Misschien duik ik ook wel wat met gestrekt been in op het artikel, ik wil juist een lans breken voor traditie. Het is de manier waarop de gereformeerde Kerk katholiek en apostolisch is. Ik ben nogal geïnspireerd door het boek Reformed Catholicity (http://www.thegospelcoalition.org/article/reformed-catholicity) en ook door het lezen van Calvijn en zijn verworteldheid in de traditie van de Kerk, waar hij de ontsporingen haarfijn weet aan te wijzen.
Wat ik maar bedoel te zeggen, ik vind het een prikkelend stukje 🙂
Dank je wel voor je stukje. Hoe pas je dat dan toe op je persoonlijk leven met God?

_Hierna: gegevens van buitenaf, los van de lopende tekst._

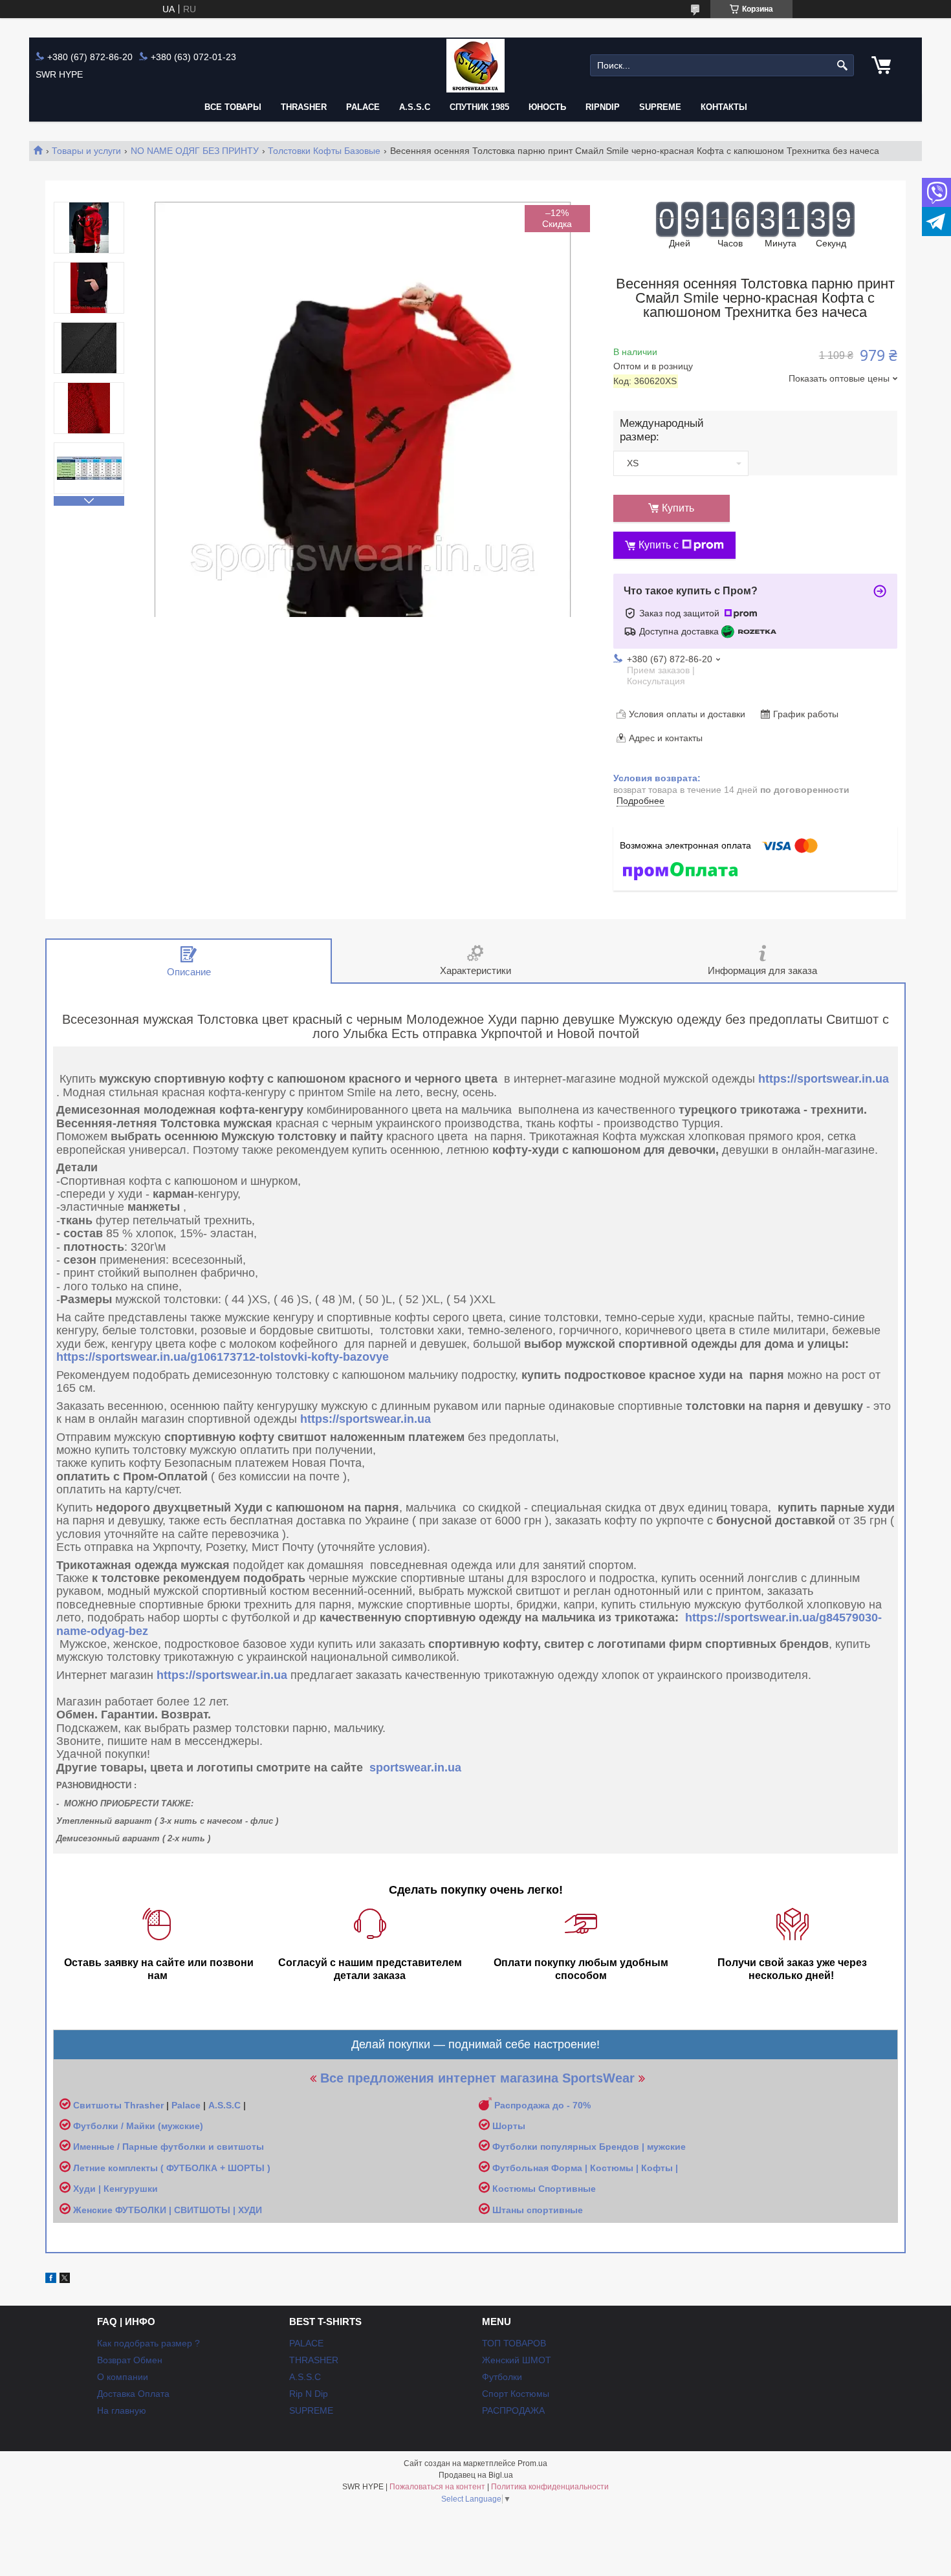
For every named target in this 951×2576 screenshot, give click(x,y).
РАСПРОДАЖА (513, 2410)
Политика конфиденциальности (550, 2486)
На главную (121, 2410)
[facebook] (50, 2280)
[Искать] (843, 66)
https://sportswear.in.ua (823, 1078)
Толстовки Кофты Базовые (324, 151)
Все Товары (232, 107)
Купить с (659, 544)
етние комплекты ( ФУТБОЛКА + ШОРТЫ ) (175, 2168)
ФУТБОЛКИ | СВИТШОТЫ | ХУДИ (190, 2210)
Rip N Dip (308, 2393)
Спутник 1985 (479, 107)
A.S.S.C (414, 107)
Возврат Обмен (129, 2360)
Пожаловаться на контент (437, 2486)
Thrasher (144, 2105)
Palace (186, 2105)
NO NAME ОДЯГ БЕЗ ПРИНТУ (195, 151)
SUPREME (311, 2410)
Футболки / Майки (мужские (136, 2126)
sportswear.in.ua (415, 1767)
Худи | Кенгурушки (115, 2188)
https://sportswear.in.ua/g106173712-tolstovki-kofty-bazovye (222, 1356)
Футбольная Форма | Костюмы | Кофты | (585, 2168)
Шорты (508, 2126)
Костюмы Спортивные (544, 2188)
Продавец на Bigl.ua (476, 2475)
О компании (122, 2377)
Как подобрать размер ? (148, 2343)
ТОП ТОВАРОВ (514, 2343)
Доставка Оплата (133, 2393)
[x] (65, 2280)
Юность (547, 107)
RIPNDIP (602, 107)
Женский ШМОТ (516, 2360)
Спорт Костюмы (515, 2393)
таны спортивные (542, 2210)
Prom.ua (532, 2463)
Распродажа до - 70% (542, 2105)
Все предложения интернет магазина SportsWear (477, 2078)
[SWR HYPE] (475, 65)
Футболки (502, 2377)
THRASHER (304, 107)
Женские (94, 2210)
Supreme (660, 107)
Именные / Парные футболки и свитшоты (168, 2146)
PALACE (363, 107)
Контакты (724, 107)
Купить (678, 508)
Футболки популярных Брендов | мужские (589, 2146)
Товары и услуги (86, 151)
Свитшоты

Daar zou ik natuurlijk op zich al een heel artikel aan kunnen wijden. Maar in het kort komt het er denk op op neer dat je als gelovige altijd zelf moet onderzoeken of wat de dominee, of de kerk, of de belijdenissen, enz. leren echt in overeenstemming is met wat de bijbel zegt. Je moet nooit iets geloven alleen omdat een ander het zegt, hoeveel gezag zo iemand ook heeft, maar alleen omdat de bijbel het zegt. Maar aan de andere kant is het wel verstandig om bij het bestuderen van de bijbel gebruik te maken van wat de kerk in de loop van de eeuwen gezegd heeft. Dan kun je gemakkelijker ontdekken wat de bijbel leert, dan wanneer je zelf het wiel probeert uit te vinden. Kortom, de kerkelijke traditie kan je enorm helpen om te ontdekken wat God wil zeggen, maar je moet er wel kritisch gebruik van maken.